If this was doomed from the start in a way that was obvious to many (most?) observers, what exactly was the athletic department thinking when they made the hire? To answer that question you’ll have to ask Mike Williams. Either way, the campus leadership that was in place two years ago has almost entirely turned over, and now the new boss has a shot to get it right.

You might reasonably object to all of this as grave dancing. Rest assured that there is no joy in this exercise. While (as mentioned above) there are serious roster management questions, by other accounts Wyking Jones is a decent enough guy. Unfortunately, he was placed in a wildly tough scenario that he wasn’t really equipped to handle. I don’t blame him for taking on that challenge, but the on-court results are the on-court results.

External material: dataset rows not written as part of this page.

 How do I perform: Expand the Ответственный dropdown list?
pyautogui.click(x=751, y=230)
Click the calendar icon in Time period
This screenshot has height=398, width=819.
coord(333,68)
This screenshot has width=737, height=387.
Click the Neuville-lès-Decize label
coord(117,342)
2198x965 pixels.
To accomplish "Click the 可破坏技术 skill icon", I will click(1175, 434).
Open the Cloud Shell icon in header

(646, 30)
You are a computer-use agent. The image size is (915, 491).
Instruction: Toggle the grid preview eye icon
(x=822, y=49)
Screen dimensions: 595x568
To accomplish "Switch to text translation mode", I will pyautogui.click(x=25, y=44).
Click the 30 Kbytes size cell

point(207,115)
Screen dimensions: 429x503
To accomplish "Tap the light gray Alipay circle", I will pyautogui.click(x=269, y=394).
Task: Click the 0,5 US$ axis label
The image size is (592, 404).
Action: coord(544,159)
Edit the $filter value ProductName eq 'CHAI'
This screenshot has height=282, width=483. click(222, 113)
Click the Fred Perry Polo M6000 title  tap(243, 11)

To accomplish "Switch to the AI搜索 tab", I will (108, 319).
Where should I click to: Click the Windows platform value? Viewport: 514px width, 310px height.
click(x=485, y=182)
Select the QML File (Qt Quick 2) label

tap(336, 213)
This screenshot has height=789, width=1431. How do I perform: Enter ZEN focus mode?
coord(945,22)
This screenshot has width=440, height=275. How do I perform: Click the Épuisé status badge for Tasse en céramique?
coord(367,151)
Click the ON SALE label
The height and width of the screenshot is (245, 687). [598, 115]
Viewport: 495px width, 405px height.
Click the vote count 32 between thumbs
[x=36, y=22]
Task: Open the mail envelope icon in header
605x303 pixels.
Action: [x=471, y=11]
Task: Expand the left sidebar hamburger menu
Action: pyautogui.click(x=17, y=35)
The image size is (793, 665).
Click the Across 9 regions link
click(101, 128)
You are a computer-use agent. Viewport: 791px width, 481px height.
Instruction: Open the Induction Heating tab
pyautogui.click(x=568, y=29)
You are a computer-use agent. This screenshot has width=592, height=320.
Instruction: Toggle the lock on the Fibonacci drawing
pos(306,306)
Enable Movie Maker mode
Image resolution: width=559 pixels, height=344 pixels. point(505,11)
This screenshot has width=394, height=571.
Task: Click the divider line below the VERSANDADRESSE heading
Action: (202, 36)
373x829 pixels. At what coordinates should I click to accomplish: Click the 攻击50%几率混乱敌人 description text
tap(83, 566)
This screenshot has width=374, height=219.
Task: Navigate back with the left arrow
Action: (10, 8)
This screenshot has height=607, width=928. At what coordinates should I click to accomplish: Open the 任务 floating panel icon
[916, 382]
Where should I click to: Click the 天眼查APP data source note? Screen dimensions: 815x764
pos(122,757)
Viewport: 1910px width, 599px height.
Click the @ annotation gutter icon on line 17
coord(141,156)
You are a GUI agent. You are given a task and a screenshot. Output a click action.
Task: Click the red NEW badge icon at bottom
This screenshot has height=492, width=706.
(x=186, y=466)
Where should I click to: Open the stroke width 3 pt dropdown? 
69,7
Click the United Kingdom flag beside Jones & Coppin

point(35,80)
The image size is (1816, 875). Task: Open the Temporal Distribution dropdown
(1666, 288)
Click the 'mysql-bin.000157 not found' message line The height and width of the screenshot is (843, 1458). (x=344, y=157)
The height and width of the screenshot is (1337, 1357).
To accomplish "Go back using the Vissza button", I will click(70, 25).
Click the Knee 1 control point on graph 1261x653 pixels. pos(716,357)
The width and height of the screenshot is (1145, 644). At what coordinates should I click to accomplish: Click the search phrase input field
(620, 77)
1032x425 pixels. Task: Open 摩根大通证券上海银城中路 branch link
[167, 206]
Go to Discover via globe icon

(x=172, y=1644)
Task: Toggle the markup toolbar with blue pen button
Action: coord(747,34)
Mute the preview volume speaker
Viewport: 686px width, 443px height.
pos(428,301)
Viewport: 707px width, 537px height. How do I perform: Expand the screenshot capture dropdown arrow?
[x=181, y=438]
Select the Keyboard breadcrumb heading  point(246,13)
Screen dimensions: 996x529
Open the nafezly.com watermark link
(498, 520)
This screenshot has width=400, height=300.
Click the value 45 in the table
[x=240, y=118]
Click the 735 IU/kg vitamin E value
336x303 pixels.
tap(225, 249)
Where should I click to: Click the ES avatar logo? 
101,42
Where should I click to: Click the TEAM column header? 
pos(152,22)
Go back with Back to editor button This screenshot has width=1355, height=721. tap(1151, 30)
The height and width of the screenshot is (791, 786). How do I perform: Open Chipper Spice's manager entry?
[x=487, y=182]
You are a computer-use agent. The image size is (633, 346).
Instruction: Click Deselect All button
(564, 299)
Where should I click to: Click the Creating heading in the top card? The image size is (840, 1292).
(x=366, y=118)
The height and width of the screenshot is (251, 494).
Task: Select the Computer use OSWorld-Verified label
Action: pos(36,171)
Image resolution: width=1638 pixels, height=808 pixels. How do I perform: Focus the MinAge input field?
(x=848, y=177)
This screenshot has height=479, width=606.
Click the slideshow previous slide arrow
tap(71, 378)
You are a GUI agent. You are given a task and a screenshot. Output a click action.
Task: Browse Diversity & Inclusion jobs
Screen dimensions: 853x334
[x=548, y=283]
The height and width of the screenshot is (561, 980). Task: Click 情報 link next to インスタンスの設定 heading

Stating the reality of things is painful, but we have no choice but to be clear-eyed about that reality.

A man has lost his job, and that’s not cause for celebration. But that he received $5 million in compensation for that job is in part because of the money made (or not made) based on whether or not people like you and me are interested in consuming the product. That interest was clearly on life support.


I don’t know where Cal men’s basketball goes from here. There are interesting talents on the roster, players who can be plus Pac-12 contributors given time to mature physically and the proper coaching and structure. Some of that talent was probably going to leave if Jones was retained. Some of that talent might choose to leave under a new head coach. Recruiting will be disrupted for the 2nd time in as many years. Cal should have taken strides towards competitive basketball if no change had been made, and they should probably take strides under a new coaching staff - but nothing is guaranteed.

Over the next few days we will begin the process of profiling potential head coaching candidates. When a new head coach is announced, there’s a very solid chance that it’s a name we didn’t even mention on the CGB coaching board. Short of a Friday leak that turned out to be at least partly false, this athletic department seems to be pretty disciplined about leaking information. All we can do is hope that claims that Knowlton has the funds to chase a ‘top-tier’ candidate are true, and that he takes the advice of people who know what a basketball coach should be.

Cal men’s basketball is not out of the wilderness. But the necessary choice that might lead to escaping the wilderness has been made.


This news marks the end of an unpleasant two years of Cal MBB fandom. While Cal football has been largely moribund during the entirety of CGB’s existence, men’s basketball has generally been quite good, as noted above. I would always look forward to November, when men and women’s basketball returned and the hope of post-season play and conference title races were renewed.

Which is why the last two years have been so draining. I’ve spent Sunday nights plumbing the annals of the depths of college basketball misery rather than on bracketology, while watching the previously strong MBB community devolve into woe or simply disappear.

I think it’s sadly fitting that the final act of this era was a silly-season news weekend that sucked up all of the oxygen while the Cal women played a wonderful game of basketball in the NCAA tournament that not nearly enough people were watching or paying attention to.

Simply put, being a Cal men’s basketball fan for the last two years hasn’t been fun, and that’s left a hole in my Cal fan heart. While the athletic department tries to rebuild what has been lost over the last two years, my hope is that we all start to rebuild our own Cal MBB community, of which CGB is just one small part.